Tanti anni fa – sarà stato nel ’56 o ’57 – quando non avevo ancora vent’anni, ma ero già sposato e mi guadagnavo da vivere facendo le consegne a domicilio per un farmacista di Yakima, una cittadina nella parte orientale dello stato di Washington, un giorno andai a portare un ordine in una casa nella parte ricca della città. Fui invitato a entrare da un signore molto anziano, ma lucidissimo, che indossava un cardigan. Mi chiese di aspettare un momento in salotto mentre andava a prendere il libretto degli assegni.
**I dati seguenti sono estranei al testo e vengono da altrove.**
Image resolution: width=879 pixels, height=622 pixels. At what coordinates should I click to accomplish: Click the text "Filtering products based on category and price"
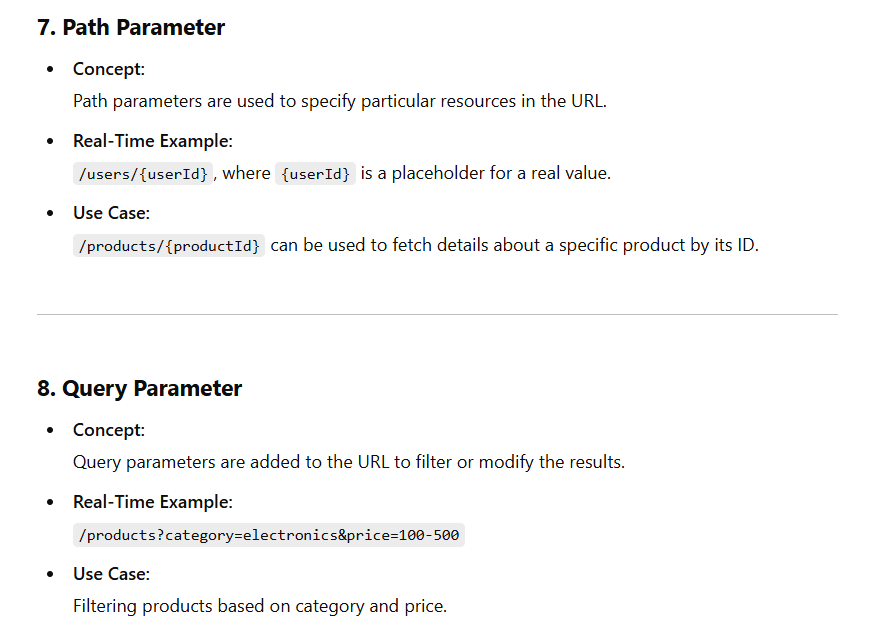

In quel salotto c’erano un sacco di libri. I libri erano proprio dappertutto: sui tavolinetti e sui ripiani, sul pavimento accanto al divano, ogni superficie a disposizione era adibita a punto di appoggio per libri. C’era anche una piccola libreria contro una delle pareti. (Non avevo mai visto una biblioteca personale prima di allora; file e file di libri sistemati su appositi scaffali in una casa privata). Mentre aspettavo e il mio sguardo vagava su tutti quei libri, notai che sul tavolinetto c’era una rivista con un titolo singolare e, per me, sorprendente, sulla copertina: Poetry. Ne rimasi colpito e la presi in mano. Era il mio primo contatto con una “rivista letteraria”, oltre che con una rivista di poesia, e la cosa mi lasciò di stucco. Forse mi venne un po’ di avidità e così presi anche un libro, un volume intitolato The Lillte Review Anthology, a cura di Margaret Anderson. (Dovrei aggiungere che, all’epoca, cosa volesse dire “a cura di” per me era un mistero). Feci scorrere tra le dita le pagine della rivista e, cosa ancor più audace, cominciai a sfogliare quelle del libro, che era pieno di poesie, ma conteneva anche brani di prosa e altre cose che sembravano note o persino intere pagine di commenti sui pezzi scelti. Che cosa mai vuol dire tutto questo?, mi chiesi. Non avevo mai visto prima un libro del genere – né, tantomeno, una rivista come Poetry. Spostavo gli occhi dall’uno all’altra e li desideravo segretamente tutti e due.
Quando l’anziano signore finì di scrivere l’assegno, come se mi avesse letto nel cuore, mi disse: “Prendilo pure quel libro, figliolo. Può darsi che ci trovi qualcosa che ti piace. Ti interessa la poesia? Perché non prendi anche la rivista? Magari un giorno scriverai qualcosa anche tu. Se è così, dovrai pur sapere dove mandarla”. Dovrei mandarla. Non sapevo bene cosa, ma sentivo che stava succedendo qualcosa di importante. Avevo solo diciotto o diciannove anni ed ero ossessionato dall’idea di dover “scrivere qualcosa” e già a quell’epoca avevo goffamente tentato di scrivere qualche poesia. Ma non mi era mai passato per la testa che ci potesse essere un posto dove in effetti si mandavano i propri tentativi con la speranza che venissero letti e forse addirittura – incredibile, o almeno così mi pareva allora – presi in considerazione per essere pubblicati. Però avevo proprio in mano la prova concreta che da qualche parte nel vasto mondo c’erano delle persone responsabili che, Gesù buono, facevano uscire tutti i mesi una rivista di poesia. Ero attonito; come ho detto, mi sentivo davanti a una rivelazione. Ringrazia l’anziano signore diverse volte e lasciai la sua casa. Consegnai il suo assegno al mio capo, il farmacista, e mi portai a casa Poetry e The Little Review Anthology. E così cominciò la mia istruzione.